You need to load the following libraries. Set the seed to 10 to compare your answers to ours.

library(rjags)
library(MCMCvis)
library(arm)
library(BayesNSF)
set.seed(10)


Zero inflation

Zero inflation is a special case of mixture models. We suppose we have a process that produces 0’s for a discrete random variable with probability \(p\). And, with probability \(1-p\) the process produces a value for the random variable from a distribution \([y|\mathbf\theta]\), where this value also might be 0. Zero inflation is a common problem in ecology.

Data simulation is a terrific way to check your model code because you know the parameter values that gave rise to the simulated data. This knowledge allows to compare the mean of the marginal posterior distributions approximated by your model against the values used to generate the data used to fit the model. Data simulation also forces you to think carefully about your model. Consider the following model for count data:

\[ \begin{align*} y_{i} &\sim\begin{cases} \text{Poisson}(\lambda)\, & \mbox{if }z_{i}=0\\ 0 & \mbox{if }z_{i}=1 \end{cases}\\ z_{i}&\sim\text{Bernoulli}(p) \end{align*} \]

Here \(p\) is the probability of a zero for \(y_i\) from the zero component of the mixture. The full posterior and joint distributions can be written as

\[ \begin{align*} [\lambda,p,\mathbf{z}\mid \mathbf{y}]&\propto\prod_{i=1}^n(\text{Poisson}(y_i \mid \lambda(1-z_i))\text{Bernoulli}(z_i\mid p) \\ & \times \text{gamma}(\lambda \mid 0.001,0.001)\text{uniform}(p \mid 0,1) \end{align*} \]

Simulate 500 data points \(y_1\),…,\(y_{500}\) assuming \(\lambda\)=5.3 and \(p\)=.4. Fit the model in JAGS to see if you can recover the parameters. They will not match exactly. Why not? Conduct posterior predictive checks.


The fit parameters and the generating parameters will be close but not identical. This is because the data are a single realization of a stochastic process. The means of replicated data simulations and associated model fits will be identical given sufficient replications.

p = .4
lambda = 5.3
n = 500

z = rbinom(500, prob = p, size = 1)
y = (1 - z) * rpois(n, lambda)
discrete.histogram(y, xlab = "y", main = "Simulated data")
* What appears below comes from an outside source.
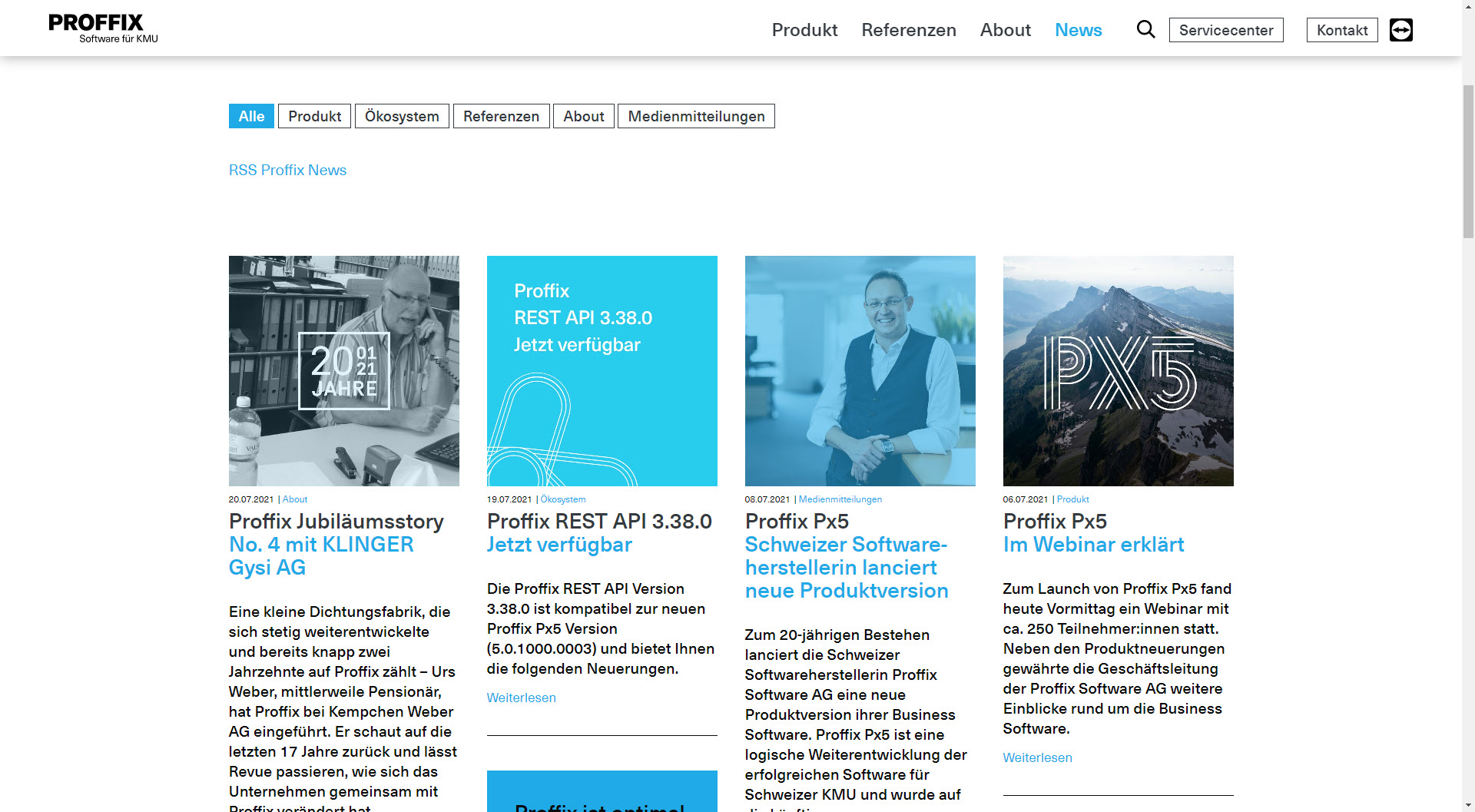Open the Servicecenter button
Image resolution: width=1475 pixels, height=812 pixels.
[x=1225, y=30]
{ # Extra bracket needed only for R markdown files
sink("ZIP.R")
cat("
model {

  # priors
  lambda ~ dgamma(.001,.001)
  p ~ dunif (0,1)

  # likelihood
  for (i in 1:length(y)){
    z[i] ~ dbern(p)
    y[i] ~ dpois(lambda * (1 - z[i]))
    y.sim[i] ~ dpois(lambda * (1 - z[i]))
  } #end of i

  mean.y = mean(y)
  mean.y.sim = mean(y.sim)
  sd.y = sd(y)
  sd.y.sim = sd(y.sim)

} #end of model
",fill=TRUE)
sink()
 }
data = list(y = y)
jm = jags.model("ZIP.R", data = data, n.chains = 3)
## Compiling model graph
##    Resolving undeclared variables
##    Allocating nodes
## Graph information:
##    Observed stochastic nodes: 500
##    Unobserved stochastic nodes: 1002
##    Total graph size: 2511
## 
## Initializing model
update(jm, n.iter = 1000)
zc = coda.samples(jm, variable.names = c("p","lambda"), n.iter = 1000)
MCMCsummary(zc)
##             mean         sd      2.5%       50%     97.5% Rhat n.eff
## lambda 5.5648881 0.13705900 5.3037748 5.5643030 5.8390983    1  2803
## p      0.3964418 0.02186924 0.3547454 0.3959534 0.4393369    1  3240


Mixing two distributions

You mixed a scalar 0 with a distribution \(\text{Poisson}(y_i\mid \lambda)\) in the example above. Here, you will learn how to mix two distributions. You saw in lecture how to mix two distributions to represent differences in beak size between sexes of Darwin’s finches. The math for this problem is simple, but there are a couple of tricks for implementing it in JAGS, shown below.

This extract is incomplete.